A Black community in Houston is fighting back against one company’s new facility that stores 300,000 gallons of liquid propane right next to their homes — and calling the project out as the environmental racism that it clearly is.
What is happening?
CenterPoint Energy, the only investor-owned electric utility company in Texas, according to the outlet Grist, quietly announced its plans for the facility in 2021, giving the residents of Southwest Crossing the legal minimum of 18 days to object and then quickly moved forward.
Now — again, quietly, and without heeding public concerns — CenterPoint is trying to build a new gas pipeline through Southwest Crossing.
“It’s environmental racism, that’s obvious,” Southwest Crossing resident Marilyn Rayon told Capital B. “It’s also mental warfare. We’ve all suffered from lack of sleep, anxiety, mental issues.”
The Natural Resources Defense Council (NRDC) quotes Dr. Benjamin F. Chavis Jr., describing environmental racism as “the intentional siting of polluting and waste facilities in communities primarily populated by African Americans, Latines, Indigenous People, Asian Americans and Pacific Islanders, migrant farmworkers, and low-income workers.” These communities are then disproportionately exposed to pollutants, causing adverse health effects such as cancer and respiratory issues.
CenterPoint has built five facilities total in Houston since 2019. Four are in neighborhoods that are majority people of color, per Grist.
Why is it concerning?
The residents of Southwest Crossing are worried about an explosion from the 300,000 gallons of liquid propane looming next to their community. Propane carries a high risk of ignition, fire, and explosion, and there are 300 explosions per year at similar facilities, per a 2014 that Grist cites.
There are other health risks as well. Last year, a leak at a similar CenterPoint plant in Indiana exposed area residents to carbon monoxide, sending at least four people to the hospital in late December, per the outlet Courier & Press. According to Grist, the state fined CenterPoint just over $100,000 — barely a slap on the wrist for the $40 billion company.

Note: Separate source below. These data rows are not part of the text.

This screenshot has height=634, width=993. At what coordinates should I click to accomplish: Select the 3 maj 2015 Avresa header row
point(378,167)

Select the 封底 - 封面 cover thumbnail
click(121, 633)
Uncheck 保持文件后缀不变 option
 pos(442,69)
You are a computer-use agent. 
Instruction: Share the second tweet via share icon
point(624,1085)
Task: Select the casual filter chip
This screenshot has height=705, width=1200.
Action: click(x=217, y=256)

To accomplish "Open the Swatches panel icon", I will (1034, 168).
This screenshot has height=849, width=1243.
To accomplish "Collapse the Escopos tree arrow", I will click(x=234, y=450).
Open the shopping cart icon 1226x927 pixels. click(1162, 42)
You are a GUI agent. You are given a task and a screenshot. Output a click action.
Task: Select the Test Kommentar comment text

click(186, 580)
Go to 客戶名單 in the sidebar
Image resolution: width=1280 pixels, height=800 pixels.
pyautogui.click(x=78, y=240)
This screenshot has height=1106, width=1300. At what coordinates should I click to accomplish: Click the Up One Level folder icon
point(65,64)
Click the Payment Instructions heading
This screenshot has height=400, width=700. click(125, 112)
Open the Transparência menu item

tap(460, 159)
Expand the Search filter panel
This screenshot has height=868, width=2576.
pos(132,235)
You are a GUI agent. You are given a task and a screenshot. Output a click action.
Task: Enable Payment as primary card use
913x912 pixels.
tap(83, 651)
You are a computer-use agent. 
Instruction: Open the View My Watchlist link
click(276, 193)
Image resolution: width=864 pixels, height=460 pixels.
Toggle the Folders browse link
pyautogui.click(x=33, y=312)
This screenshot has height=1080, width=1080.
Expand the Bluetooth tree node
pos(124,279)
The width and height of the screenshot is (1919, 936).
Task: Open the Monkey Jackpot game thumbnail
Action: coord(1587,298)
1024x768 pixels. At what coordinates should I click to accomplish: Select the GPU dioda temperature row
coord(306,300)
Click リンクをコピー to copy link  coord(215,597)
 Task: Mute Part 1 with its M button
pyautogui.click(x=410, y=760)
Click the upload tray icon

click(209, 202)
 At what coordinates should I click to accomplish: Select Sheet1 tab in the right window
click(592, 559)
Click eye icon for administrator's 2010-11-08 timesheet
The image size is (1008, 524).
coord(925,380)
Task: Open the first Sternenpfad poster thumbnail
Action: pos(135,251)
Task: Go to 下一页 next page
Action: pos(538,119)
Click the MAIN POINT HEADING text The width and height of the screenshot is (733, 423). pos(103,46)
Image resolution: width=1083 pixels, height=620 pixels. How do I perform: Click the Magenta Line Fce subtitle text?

The residents of Southwest Crossing are also drawing attention to the adverse mental health effects that the worry and the fight against the facility have caused.
“You work all your life and give and go through so much,” Rayon said, “and at the end of your life, after you’ve worked to keep the community nice, they just drop something in your neighborhood that they know is dangerous.”
What is being done about it?
All of the residents’ attempts to fight back against the CenterPoint facility have been stymied. Per Grist, their local representative receives 15% of her corporate donations from CenterPoint and has been unwilling to help their cause. Texas is notoriously friendly to dirty energy companies, so the residents fear that there is little they can do to stop CenterPoint from continuing to threaten their community.
Currently, they are considering bringing a civil rights complaint to the Department of Justice or the Environmental Protection Agency.